In my recently defended doctoral dissertation, I seek to show that neither position is fully tenable due to the problematic ontological assumptions about the nature of and the relation between life, politics, and technology adopted in these approaches. The first chapter (‘Enhanced Life’) sketches the basic outlines of the liberal eugenics debate and argues that both positions are inconsistent on a conceptual level as each side winds up violating those very liberal principles they pretend to defend. In particular, it is shown that while the argument against a liberal eugenic regime necessarily entails a preemptive dehumanization of any potential enhanced form of life, the argument for it risks reducing any future non-enhanced form of life to a “wrongful life.” The second chapter (‘Bare Life’) argues that the paradox that attempts to either improve or protect human nature inevitably result in the emergence of a form of life devoid of any intrinsic value is at the heart of Michel Foucault’s theorization of biopolitics.

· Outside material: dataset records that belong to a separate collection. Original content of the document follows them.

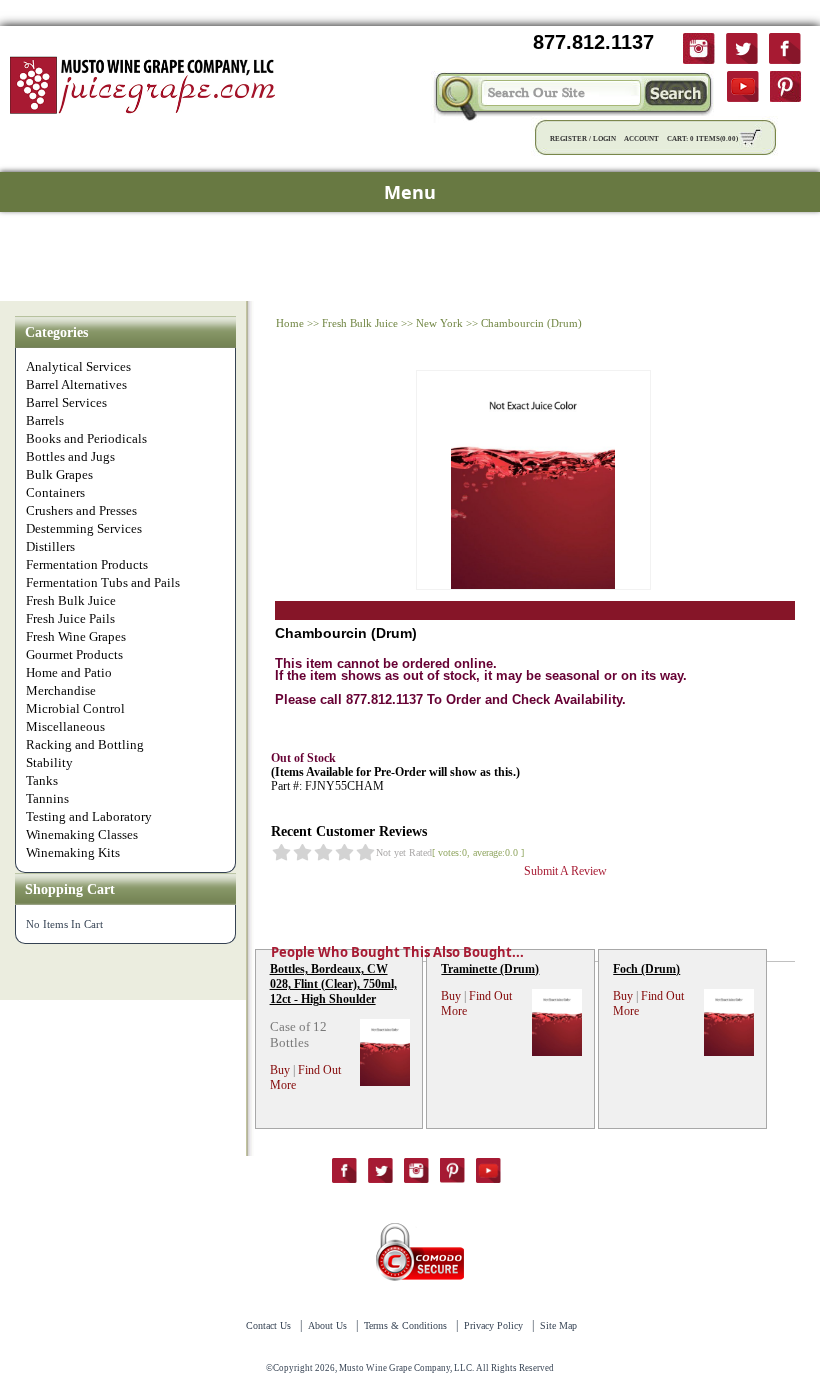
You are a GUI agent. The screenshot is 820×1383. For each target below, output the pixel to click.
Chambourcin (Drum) (531, 323)
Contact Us (268, 1325)
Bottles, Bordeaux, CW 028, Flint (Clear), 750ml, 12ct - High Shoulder (333, 984)
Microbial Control (75, 708)
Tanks (42, 780)
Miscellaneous (65, 726)
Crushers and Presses (81, 510)
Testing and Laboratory (89, 816)
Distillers (50, 546)
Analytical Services (78, 366)
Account (641, 139)
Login (604, 139)
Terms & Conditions (405, 1325)
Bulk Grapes (59, 474)
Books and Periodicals (86, 438)
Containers (55, 492)
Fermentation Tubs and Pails (103, 582)
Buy (280, 1070)
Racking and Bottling (85, 744)
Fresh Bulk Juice (71, 600)
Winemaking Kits (73, 852)
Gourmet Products (74, 654)
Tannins (47, 798)
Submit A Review (565, 871)
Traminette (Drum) (490, 969)
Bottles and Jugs (70, 456)
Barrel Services (66, 402)
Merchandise (61, 690)
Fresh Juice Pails (70, 618)
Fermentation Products (87, 564)
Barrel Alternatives (76, 384)
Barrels (45, 420)
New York (439, 323)
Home (290, 323)
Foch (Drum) (646, 969)
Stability (49, 762)
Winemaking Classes (82, 834)
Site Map (558, 1325)
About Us (327, 1325)
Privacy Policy (493, 1325)
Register (568, 139)
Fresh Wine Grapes (76, 636)
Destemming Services (84, 528)
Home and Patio (69, 672)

It is furthermore shown how Giorgio Agamben and Roberto Esposito have sought to grasp the mechanism behind this paradox through their work on the state of exception and the paradigm of immunization respectively. The third and fourth chapters (‘Factical Life’ and ‘Natal Life’) endorse Agamben’s and Esposito’s suggestion that a dialectical reversal of a life-negating biopolitics into a life-affirming biopolitics is predicated on understanding the biological and political dimensions of human existence as radically entwined and argues that such a conception of life can be found both in Martin Heidegger’s early writings on the hermeneutics of factical life and in Hannah Arendt’s philosophy of natality. Finally, the fifth chapter (‘Prosthetic Life’) draws on Bernard Stiegler’s theory of originary technicity to argue that human life is phylogenetically as well as ontogenetically radically bound up with technical prostheses and therefore always already technologically “enhanced.” This will lead to the conclusion that biogenetic intervention is neither unprecedented, nor contrary to human nature, but that it has made the process of humanization possible in the first place.